### Your tasks
[A] In the tcmu patch discussion below, rewrite the paragraph beginning "Currently tcmu_vma_fault() uses" as one shorter sentence that keeps its main facts.
[B] Please answer these questions from the tcmu patch discussion below, marking each answer like its question:
(i) How many times does a page fault happen for each allocated data page?
(ii) What does the patch use in place of cmdr_lock in the tcmu fault procedure?
(iii) What feature do other subsystems seem to use to reclaim free pages when system memory is low?
[C] Carry on the tcmu patch discussion below from the point where it stops.

### Text to read
★ ★ ★ ★ ★ ★ ★

Re: [PATCH v2 3/3] scsi: target: tcmu: Use address_space->invalidate_lock

Bodo Stroesser <bostroesser@xxxxxxxxx> · Fri, 8 Apr 2022 13:34:54 +0200

On 04.04.22 17:09, Xiaoguang Wang wrote:
hi,

On 23.03.22 14:49, Xiaoguang Wang wrote:
Currently tcmu_vma_fault() uses udev->cmdr_lock to avoid concurrent
find_free_blocks(), which unmaps idle pages and truncates them. This
work is really like many filesystem's truncate operations, but they
use address_space->invalidate_lock to protect race.

This patch replaces cmdr_lock with address_space->invalidate_lock in
tcmu fault procedure, which will also make page-fault have concurrency.


Page fault happens only once for each allocated data page. After the
page fault was processed, the page is re-used for many cmds without
further page faults.
Oh, right, I almost have forgotten that, thanks.


Of course, if find_free_blocks released a page and tcmu after that
allocates a new one, another page fault will occur. But that is a
very rare case.
Yeah, now I agree it will happen rarely, but will still happen, especially
in the early stages of page fault establishment when tcmu device is
freshly created.

And in current codes, tcmu normally reclaim free pages under such
conditions:
         if (atomic_read(&global_page_count) > tcmu_global_max_pages &&
             xa_empty(&udev->commands) && list_empty(&udev->qfull_queue)) {
                 /*
                  * Allocated blocks exceeded global block limit, currently no
                  * more pending or waiting commands so try to reclaim blocks.
                  */
                 schedule_delayed_work(&tcmu_unmap_work, 0);
         }

I'm not sure whether this method is good, seems other subsystems use
mm shrinker feature to reclaim free pages when system memory is low.

★ ★ ★ ★ ★ ★ ★

### Stored records
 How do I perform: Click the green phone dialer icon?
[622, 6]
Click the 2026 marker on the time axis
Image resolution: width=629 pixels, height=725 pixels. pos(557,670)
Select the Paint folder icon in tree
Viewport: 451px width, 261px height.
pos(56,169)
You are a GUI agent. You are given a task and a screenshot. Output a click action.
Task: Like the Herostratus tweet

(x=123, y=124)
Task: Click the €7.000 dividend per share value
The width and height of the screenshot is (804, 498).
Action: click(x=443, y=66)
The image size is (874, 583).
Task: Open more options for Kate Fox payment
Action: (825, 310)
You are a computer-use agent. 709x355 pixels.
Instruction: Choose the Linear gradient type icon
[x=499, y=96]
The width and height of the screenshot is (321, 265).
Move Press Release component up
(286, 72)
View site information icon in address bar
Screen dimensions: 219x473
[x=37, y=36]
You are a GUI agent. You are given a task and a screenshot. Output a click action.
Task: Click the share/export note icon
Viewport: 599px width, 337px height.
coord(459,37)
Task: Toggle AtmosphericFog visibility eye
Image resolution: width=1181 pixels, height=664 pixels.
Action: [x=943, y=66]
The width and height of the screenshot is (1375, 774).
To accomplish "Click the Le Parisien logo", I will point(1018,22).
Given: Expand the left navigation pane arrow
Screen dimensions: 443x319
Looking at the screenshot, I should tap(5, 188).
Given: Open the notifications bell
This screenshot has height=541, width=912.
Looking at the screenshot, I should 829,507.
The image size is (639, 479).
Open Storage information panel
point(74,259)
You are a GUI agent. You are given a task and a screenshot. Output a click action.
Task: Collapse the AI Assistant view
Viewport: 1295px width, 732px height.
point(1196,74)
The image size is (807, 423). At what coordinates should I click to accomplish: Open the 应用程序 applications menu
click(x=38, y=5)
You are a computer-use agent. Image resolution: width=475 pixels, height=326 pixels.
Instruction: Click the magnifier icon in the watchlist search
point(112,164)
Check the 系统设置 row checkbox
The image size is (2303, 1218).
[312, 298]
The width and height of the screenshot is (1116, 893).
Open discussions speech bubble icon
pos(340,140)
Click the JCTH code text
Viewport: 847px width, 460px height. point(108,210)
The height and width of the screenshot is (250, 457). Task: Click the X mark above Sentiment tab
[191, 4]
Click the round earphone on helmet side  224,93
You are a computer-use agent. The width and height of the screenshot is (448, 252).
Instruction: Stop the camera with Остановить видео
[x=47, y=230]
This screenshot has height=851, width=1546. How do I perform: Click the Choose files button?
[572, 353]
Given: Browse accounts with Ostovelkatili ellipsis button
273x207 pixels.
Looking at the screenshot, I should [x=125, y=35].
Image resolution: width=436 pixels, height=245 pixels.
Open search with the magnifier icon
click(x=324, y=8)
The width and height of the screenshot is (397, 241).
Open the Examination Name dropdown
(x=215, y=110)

★ ★ ★ ★ ★ ★ ★

### Responses per task
[A] tcmu_vma_fault() currently uses udev->cmdr_lock to block concurrent find_free_blocks(), which unmaps and truncates idle pages, much like filesystem truncate operations, which protect against such races with address_space->invalidate_lock instead.

[B]
(i) Only once.
(ii) address_space->invalidate_lock.
(iii) The mm shrinker feature.

[C]
tcmu_global_max_pages is 512k, 2GB memory, that means if tcmu devices
really have allocated 2GB memory, these memory won't be tried to be freed
even whole system memory is very low.
What I want to express is that though currently page fault occurs rarely,
but if we use a better memory reclaim method later, page fault may occur
more.

The way how memory limit currently is implemented in tcmu really looks
not very sophisticated. It waits until the hard limit is reached and
then frees as much memory as possible. Ideas for a better algorithm are
welcome!

Currently, I think the best way to limit mem usage in existing tcmu
is to limit data area size per tcmu device. The default of 1 GB per dev
I think is rarely needed. So users should configure devices carefully.
OTOH, if many tcmu devs are in use, even with small data areas the total
limit of 2GB can easily be reached. E.g., I know of a customer who uses
256 tcmu devs with 16MB each. So he rises the global limit to even 4GB,
as from performance point of view every releasing of data pages with
later re-allocation is just an overhead.

From this point of view I think it would be difficult to find a good
algorithm.



So, what is the advantage of concurrency here?
cmdr_lock is a mutex, so it meas that tcmu page fault could not happen
concurrently, and indeed mm subsystem allows page fault to run concurrently.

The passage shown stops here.